Dario Faiella meets Monday Orchestra – “Recurring Dreams” – abeat544

Recurring dreamsMauro Negri (clarinettol), Emanuele Cisi, Michael Rosen (sax ten), Giulio Visibelli (flauto), Emilio Soana (tromba), Marco Brioschi (flicorno) sono alcuni degli “ospiti” che impreziosiscono questo bel cd del chitarrista Dario Faiella che in questo caso si misura al cospetto di una big band , la “Monday Orchestra” diretta da Luca Missiti, responsabile quest’ultimo di tutti gli arrangiamenti, eccezion fatta per “Estrelas” e il monkiano “Pannonica” dovuti a Gabriele Comeglio. Diciamo subito che è un piacere ascoltare la musica di questo CD: la band è ben rodata e altrettanto ben diretta, con gli arrangiamenti che funzionano alla perfezione riuscendo a mettere in risalto sia la compattezza dell’insieme sia la capacità improvvisativa dei singoli.
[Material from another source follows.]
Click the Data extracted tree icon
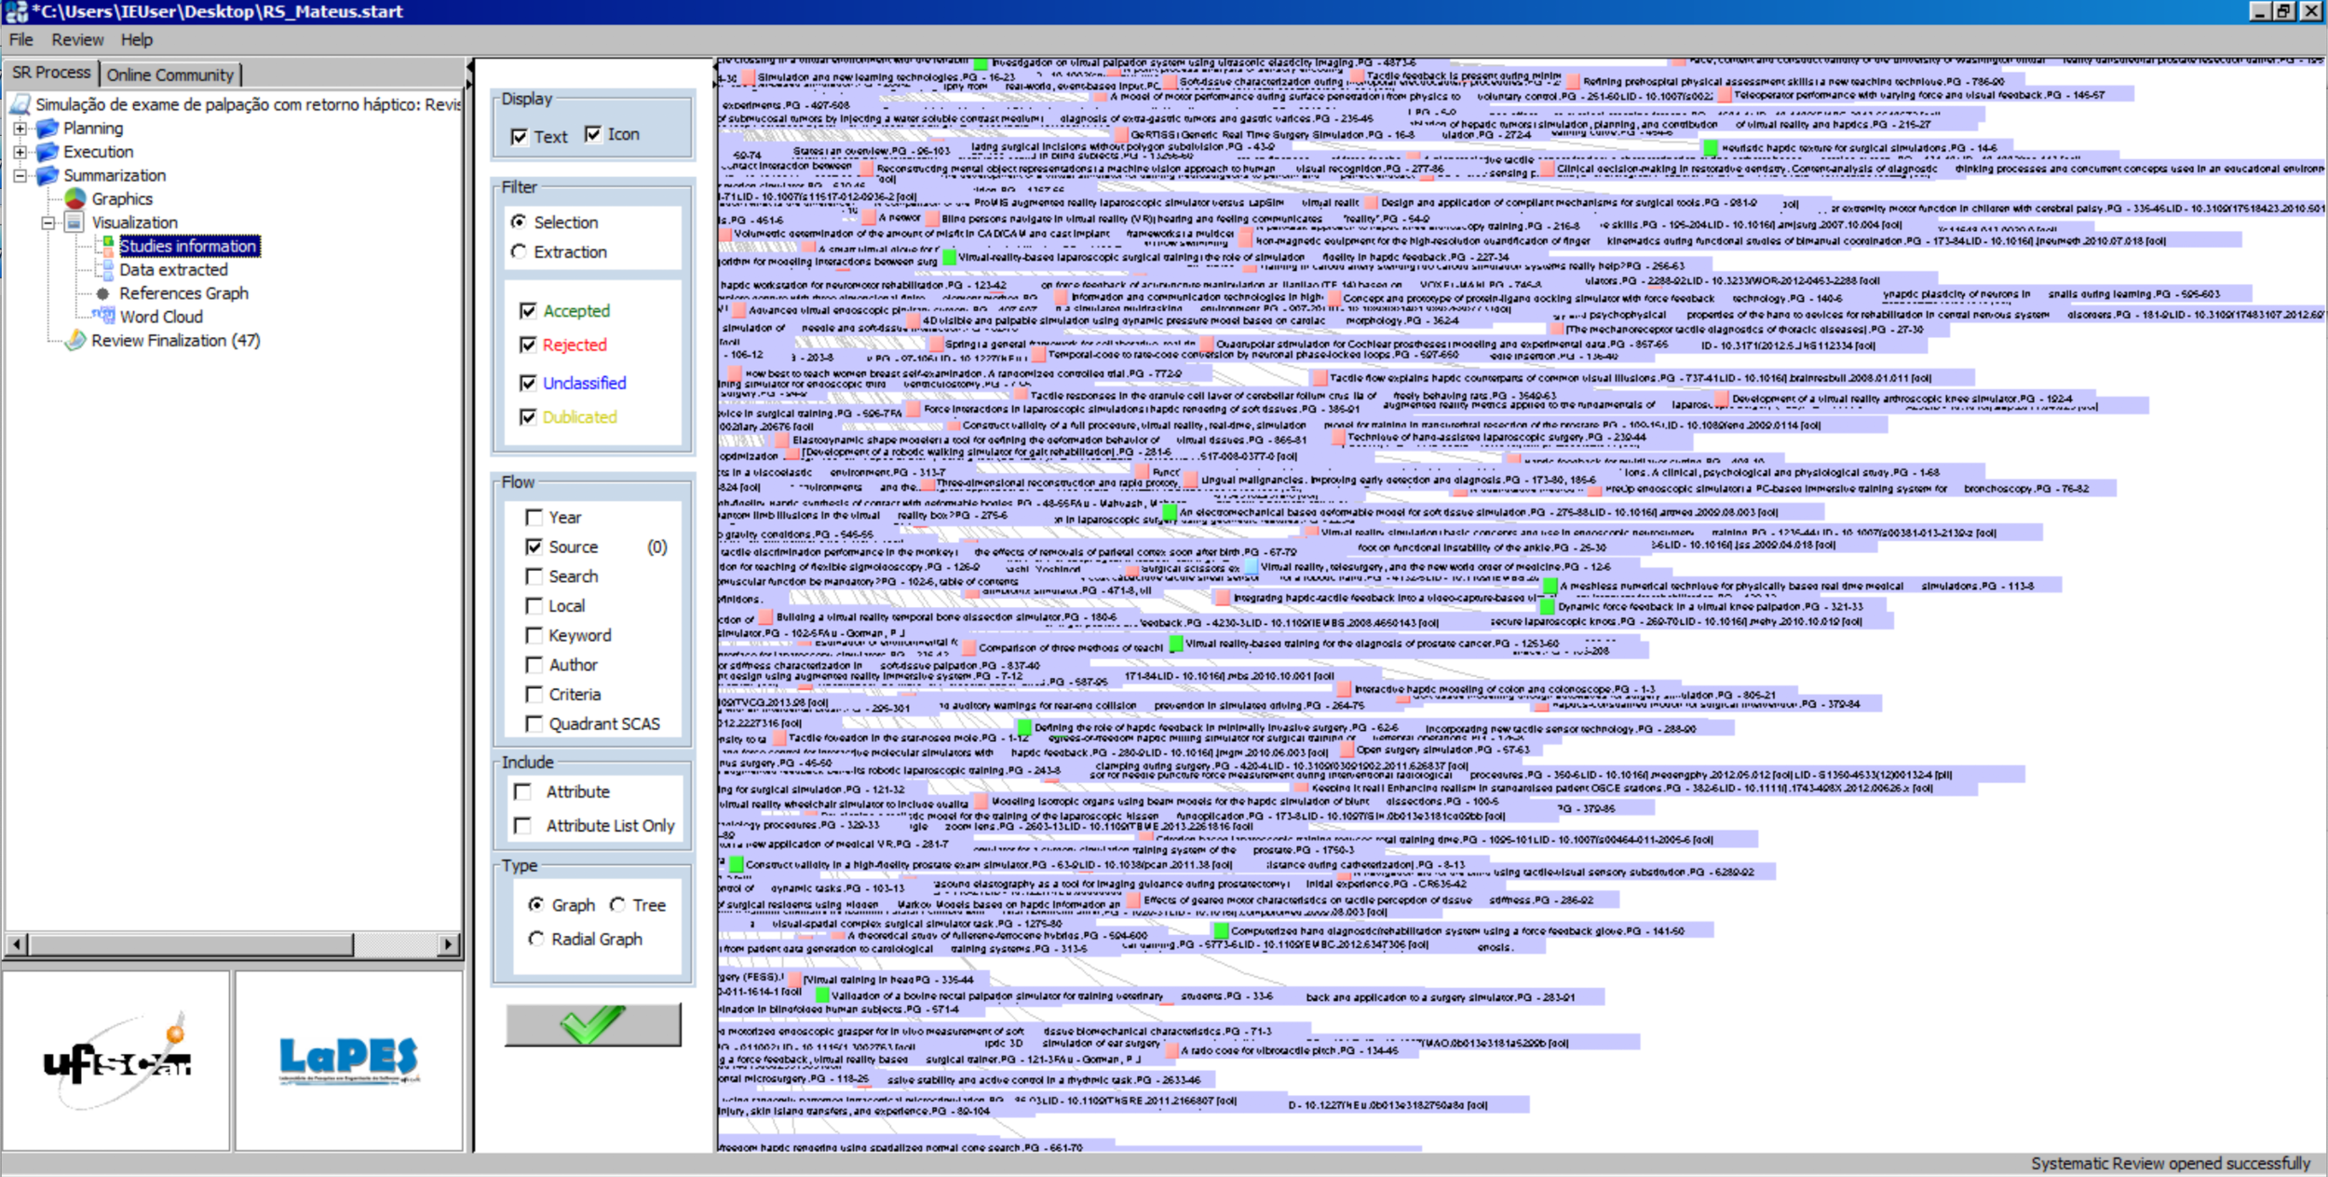The height and width of the screenshot is (1177, 2328). coord(106,270)
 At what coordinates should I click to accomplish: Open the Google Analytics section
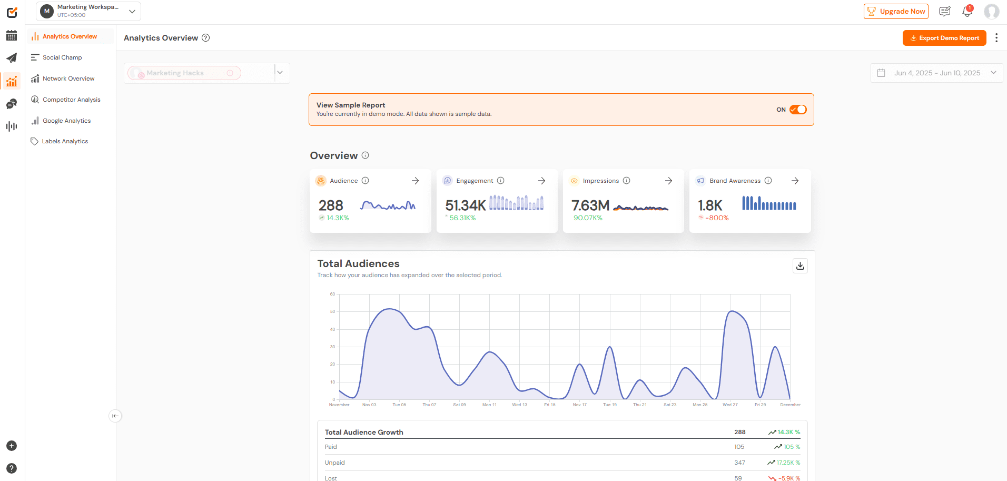tap(67, 121)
Così abbiamo la possibilità di ascoltare assolo di tutti gli “ospiti” a partire da Mauro Negri in “Conception” di George Shearing, per chiudere con Bonacasa nel già citato Pannonica. Dal canto suo il leader si dimostra non solo eccellente strumentista (ma questo già lo si sapeva) ma anche dotato compositore: tre brani (“Cyber Blues”, “Estrelas” e “Care”) sono dovuti alla sua penna e non sfigurano accanto a standard quali “Moment’s Notice” di John Coltrane o “Celia” di Bud Powell. Ma quel che veramente colpisce in questo album è il sound, un sound pieno, corposo, carico di swing proprio come quello delle big-band di una volta, un sound che purtroppo si ascolta sempre più raramente nei dischi e ancor più di rado nei concerti per ovvii motivi economici.

FunSlowRide – “FunSlowRide” – SAM 9039

FunSlowRide_1I FunSlowRide – International Collective of Music Travellers – sono un collettivo di talentuosi musicisti ; prodotto da Gegè Telesforo con la supervisione di Leo Sidran (figlio di Ben) e realizzato in due anni di lavoro in vari studi di registrazione (Brooklyn, Madison, Londra,….), FunSlowRide vede la collaborazione di artisti e vocalist del calibro di Alan Hampton, Sachal Vasandani, Joanna Teters, Mosè Patrou, Joy Dragland, Ainé, Greta Panettieri oltre naturalmente a Gegè Telesforo alla voce, tastiere e percussioni. A tutti questi si aggiunge il grande Ben Sidran con uno “spoken-words” sul tema di un emozionante brano dedicato ai bambini (“Let The Children”). Il risultato è dei più positivi: proprio grazie all’innesto di tante voci, di tanti artisti così differenti, l’ album acquista una sua specificità rafforzata da alcune linee guida che Telesforo ha voluto seguire: la ricerca di un groove incessante e la proposta di melodie ampie, ariose, riconoscibili. Di qui un ritmo incalzante che caratterizza tutto il disco con una tensione che mai si dilegua. In programma nove originals scritti prevalentemente da Gegé Telesforo (musica) e Greta Panettieri (parole) con l’aggiunta di “I Shot The Sheriff” di Bob Marley; tra questi ci piace segnalare “Next”, una dolce melodia scritta da Telesforo e dedicata alla figlia Joana per raccontarle – spiega lo steso vocalist pugliese – “le emozioni contrastanti di una storia d’amore”: convincente la prestazione vocale di Alan Hampton, sicuramente un grande talento, ben accompagnato da Domenico Sanna al pianoforte; assolutamente trascinante il già citato brano di Bob Marley con in bella evidenza il vocalist Moses Patrou e il sassofonista Alfonso Deidda.